Cambridge and Concord had seven men who induced the Muses to come to America and take out papers.

These men of the Barbizon School tinted the entire art world: Millet, Rousseau, Daubigny, Corot, Diaz. And the people who worked a complete revolution in the theological thought of Christendom were these: Darwin, Spencer, Mill, Tyndall, Wallace, Huxley and, yes, George Eliot, who bolstered the brain of Herbert Spencer when he was learning to think for himself.

When the victory had become a rout, there were many others who joined forces with the evolutionists; but at first the thinkers named above stood together and received the rather unsavory gibes and jeers of those who get their episcopopagy and science from the same source.

Darwin was the only man in the group who was a university graduate, and he once said that he owed nothing to his Alma Mater, save the stimulus derived from her disapproval.

For the work these men had to do there was no precedent: no one had gone before and blazed a trail.

Learning, like capital, is timid; but ignorance coupled with a desire to know, is bold.
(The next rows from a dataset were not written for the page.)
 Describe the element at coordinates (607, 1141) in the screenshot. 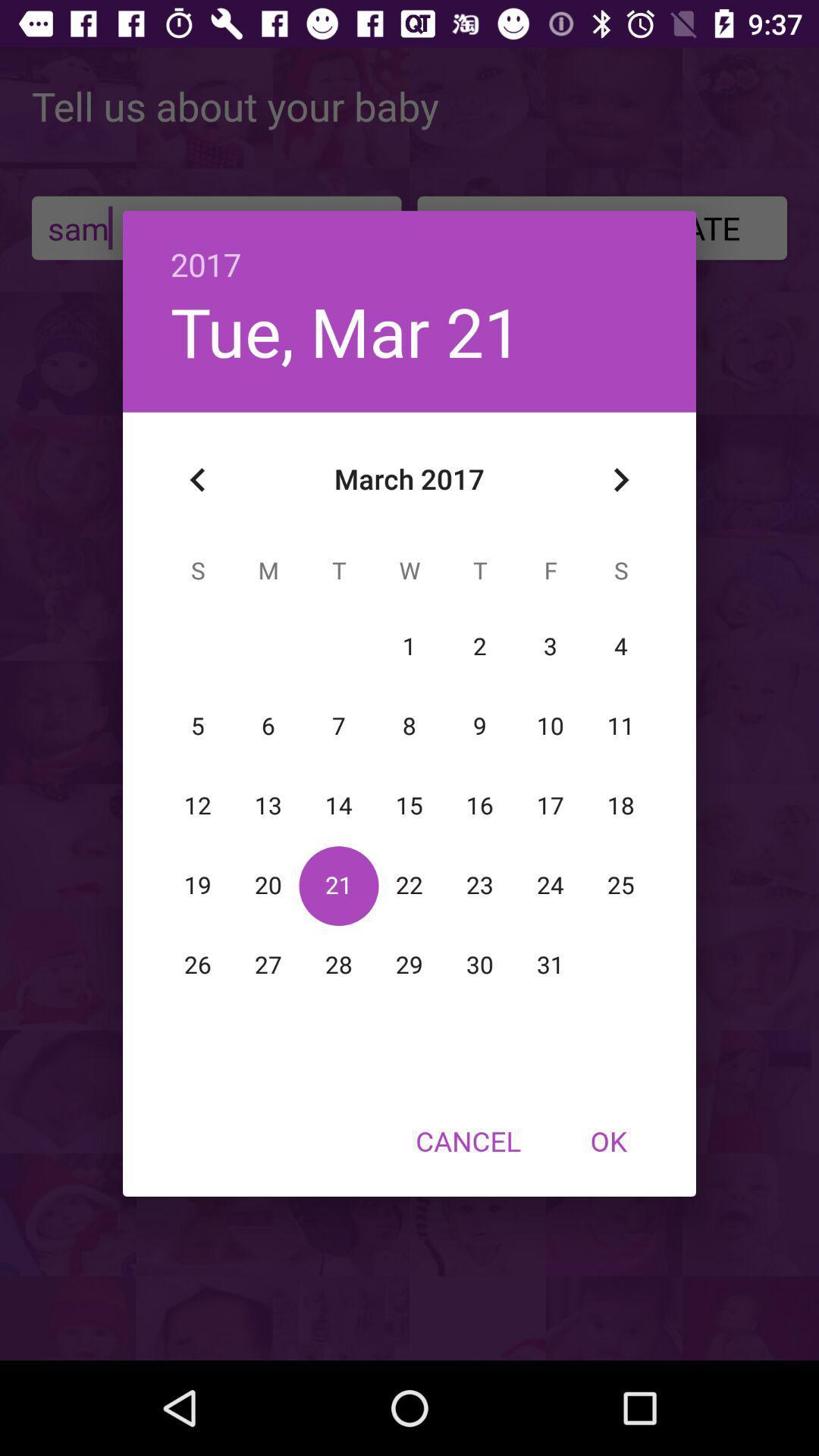

I see `icon at the bottom right corner` at that location.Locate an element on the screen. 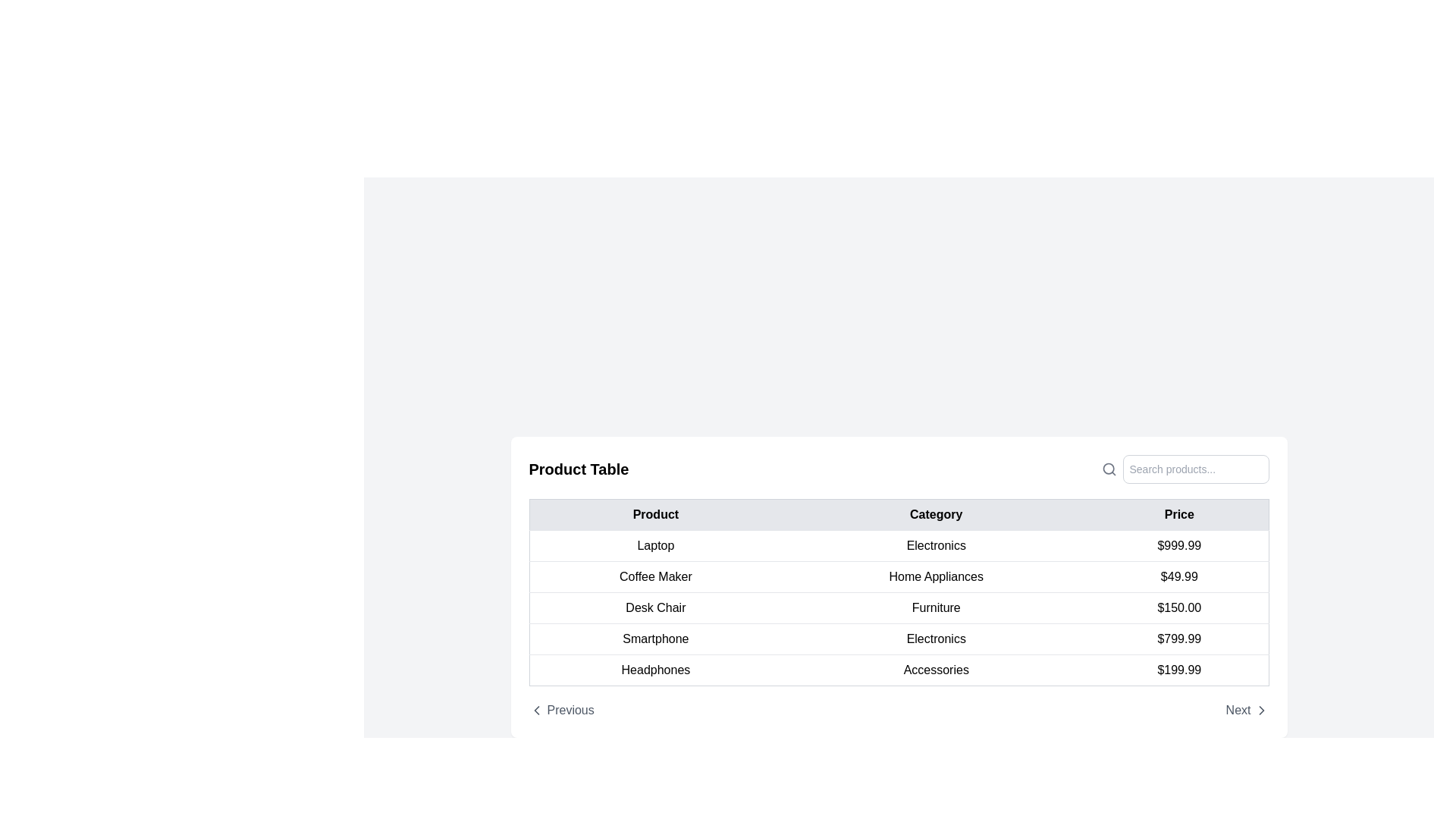 This screenshot has height=819, width=1456. the last row is located at coordinates (899, 669). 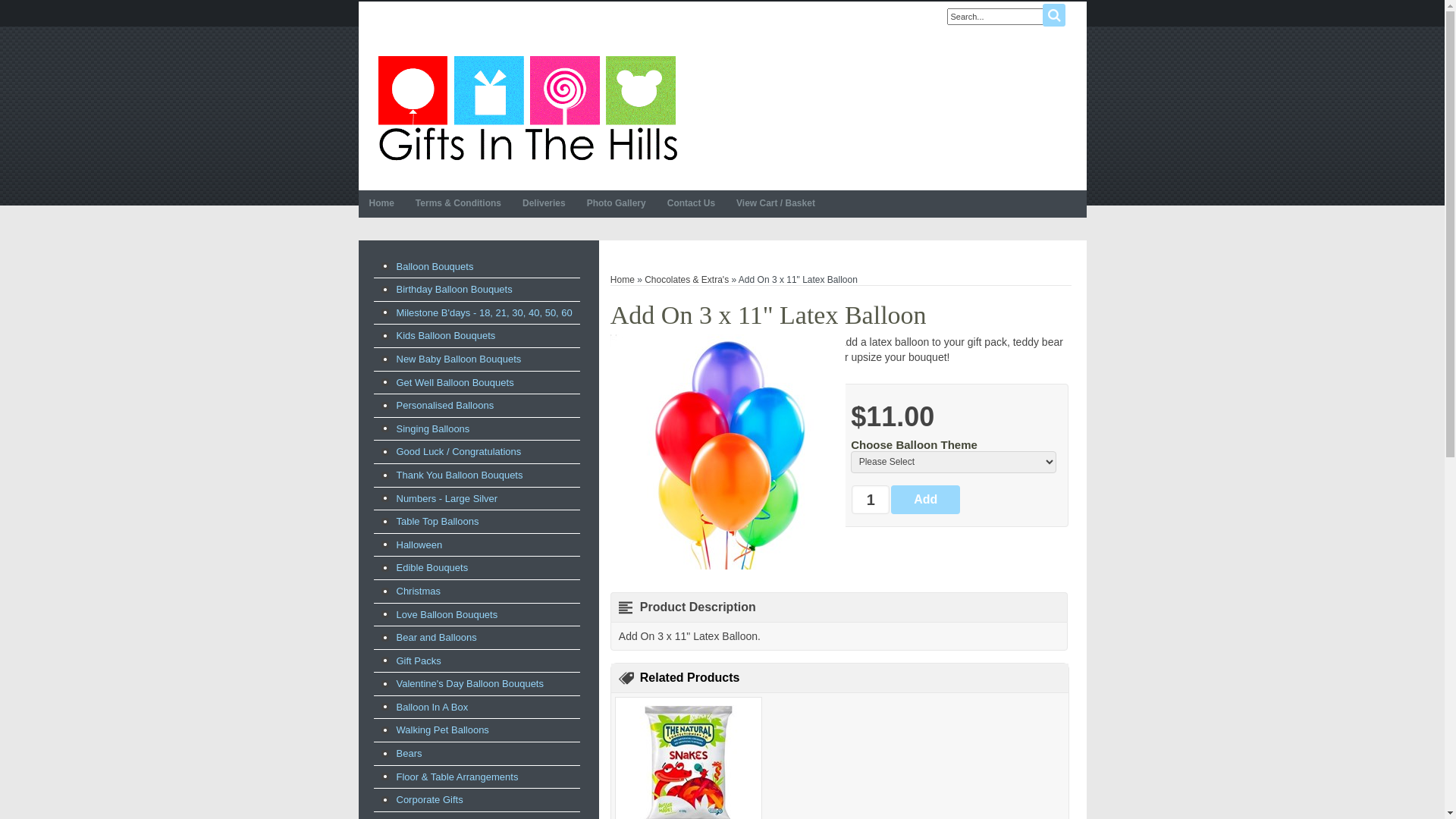 I want to click on 'Love Balloon Bouquets', so click(x=475, y=614).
Do I then make a plea for ignorance? Yes, most assuredly. It is just as well not to know so much, as to be a theologian and know so many things that are not true.

Learning and institutions of learning subdue men into conformity; only the man who belongs to nothing is free; and ignorance, as well as a certain indifference to what the world has said and done, is a necessary factor in the character of him who would do a great work. It was the combined ignorance and boldness of Columbus that made it possible for him to give the world a continent.
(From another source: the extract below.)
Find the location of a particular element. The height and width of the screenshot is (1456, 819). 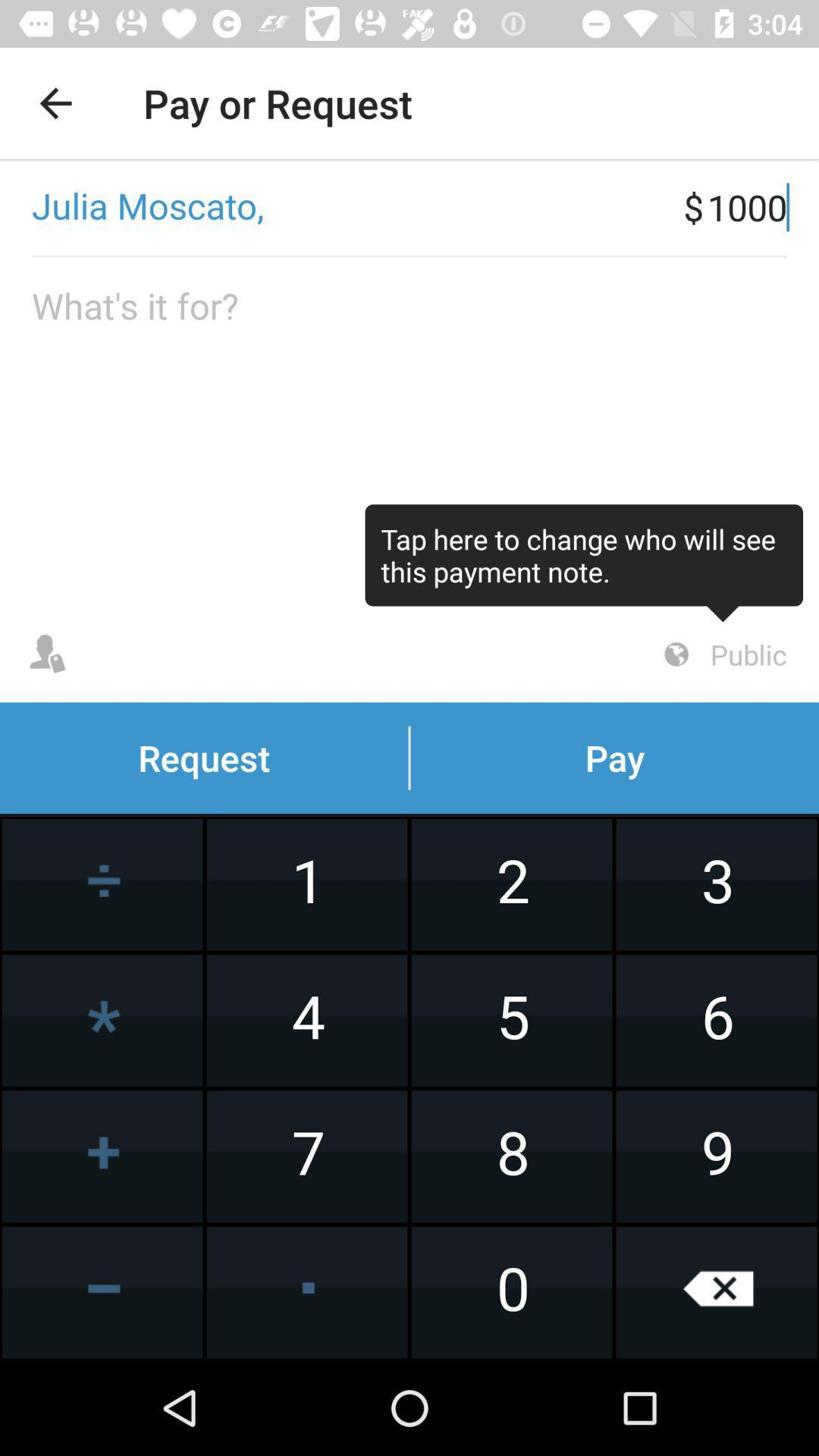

Yet the man who has not had a college training often feels he has somehow missed something valuable: there is timidity and hesitation when he is in the presence of those who have had "advantages." And Huxley felt this loss, more or less, up to his thirty-fifth year, when Fate had him cross swords with college men, and then the truth became his that if he had had the regular university training, it was quite probable that he would have accepted the doctrines the universities taught, and would then have been in the camp of the "enemy," instead of with what he called the "blessed minority."

Isolation is a great aid to the thinker. Some of the best books the world has ever known were written behind prison-bars; exile has done much for literature, and a protracted sea-voyage has allowed many a good man to roam the universe in imagination. Some of Macaulay's best essays were written on board slow-going sailing-ships that were blown by vagrant winds from England to India. Darwin, Hooker and Huxley, all got their scientific baptism on board of surveying-ships, where time was plentiful and anything but fleeting, and most everything else was scarce.

Huxley was only assistant surgeon on the "Rattlesnake," and above him was a naturalist who much of his time lay in his bunk and read treatises on this and also on that.